9. The medical information processing device according to claim 1, wherein the processing circuit is configured to input the first ultrasonic data to a trained model that, upon input of a single piece of ultrasonic data with a higher SN ratio than a plurality of pieces of frame data that are obtained by the ultrasonic scan and that are continuous in the time direction, continuously outputs the signal component representing the object included in the ultrasonic data, and acquire the continuously extracted signal component representing the object from the trained model.
10. The medical information processing device according to claim 1, wherein the object includes at least one of blood, an in-body tissue, and a contrast agent.
11. The medical information processing device according to claim 1, wherein the processing circuit is configured to specify an improper signal point or an improper frame from the continuously extracted signal component representing the object, and based on a result of specifying the improper signal point or the improper frame, output the second ultrasonic data.
12. The medical information processing device according to claim 11, wherein the processing circuit is configured to generate the second ultrasonic data by excluding the improper signal point from the signal point after integration.
13. The medical information processing device according to claim 11, wherein the processing circuit is configured to specify a signal point at a position where a signal extraction frequency is less than a reference, as the improper signal point.
14. The medical information processing device according to claim 11, wherein the processing circuit is configured to specify a frame in which a change in number of extraction signals in a frame direction is more than a reference, as the improper frame.
15. The medical information processing device according to claim 1, wherein the processing circuit is configured to
divide the first ultrasonic data into a plurality of pieces of ultrasonic data, extract a peak from each of the pieces of ultrasonic data, and extract third ultrasonic data,
assign the third ultrasonic data to a corresponding position on the first ultrasonic data and generate fourth ultrasonic data, and
combine the fourth ultrasonic data and generate the second ultrasonic data.
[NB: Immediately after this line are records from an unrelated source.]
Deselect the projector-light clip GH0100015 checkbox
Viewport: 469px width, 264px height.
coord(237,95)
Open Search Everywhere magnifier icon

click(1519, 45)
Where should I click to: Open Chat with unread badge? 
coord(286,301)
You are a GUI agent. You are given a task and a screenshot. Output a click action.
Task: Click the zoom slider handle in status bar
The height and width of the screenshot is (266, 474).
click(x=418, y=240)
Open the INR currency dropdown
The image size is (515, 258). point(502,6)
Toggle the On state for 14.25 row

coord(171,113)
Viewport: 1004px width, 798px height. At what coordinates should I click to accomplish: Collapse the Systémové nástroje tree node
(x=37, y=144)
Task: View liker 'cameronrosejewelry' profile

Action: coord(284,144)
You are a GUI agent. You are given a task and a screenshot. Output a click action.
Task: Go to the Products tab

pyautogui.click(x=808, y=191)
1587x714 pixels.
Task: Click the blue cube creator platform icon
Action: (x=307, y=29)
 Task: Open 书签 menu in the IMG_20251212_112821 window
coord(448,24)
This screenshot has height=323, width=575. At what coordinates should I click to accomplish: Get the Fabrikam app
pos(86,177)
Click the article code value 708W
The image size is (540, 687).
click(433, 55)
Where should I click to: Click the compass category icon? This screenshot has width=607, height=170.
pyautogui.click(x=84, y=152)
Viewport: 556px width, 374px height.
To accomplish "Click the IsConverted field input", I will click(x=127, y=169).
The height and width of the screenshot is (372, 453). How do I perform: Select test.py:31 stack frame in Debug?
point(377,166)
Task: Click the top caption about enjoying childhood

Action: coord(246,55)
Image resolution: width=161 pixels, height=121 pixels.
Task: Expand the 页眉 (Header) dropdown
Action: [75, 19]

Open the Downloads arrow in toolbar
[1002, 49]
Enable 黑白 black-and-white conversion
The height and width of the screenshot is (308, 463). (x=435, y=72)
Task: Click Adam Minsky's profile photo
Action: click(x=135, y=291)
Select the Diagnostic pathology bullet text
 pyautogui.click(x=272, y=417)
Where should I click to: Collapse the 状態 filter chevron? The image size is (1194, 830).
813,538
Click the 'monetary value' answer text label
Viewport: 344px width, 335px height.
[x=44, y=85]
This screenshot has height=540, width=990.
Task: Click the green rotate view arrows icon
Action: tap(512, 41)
16. An ultrasonic diagnosis device comprising:
a transmitter/receiver circuit configured to cause an ultrasonic probe to perform an ultrasonic scan; and
a processing circuit configured to:
acquire first ultrasonic data obtained based on a result of the ultrasonic scan of a subject;
extract continuously a signal component representing an object from the first ultrasonic data; and
output second ultrasonic data, based on the continuously extracted signal component representing the object.
17. A medical information processing method comprising:
acquiring first ultrasonic data obtained based on a result of an ultrasonic scan of a subject;
extracting continuously a signal component representing an object from the first ultrasonic data; and
outputting second ultrasonic data, based on the continuously extracted signal component representing the object.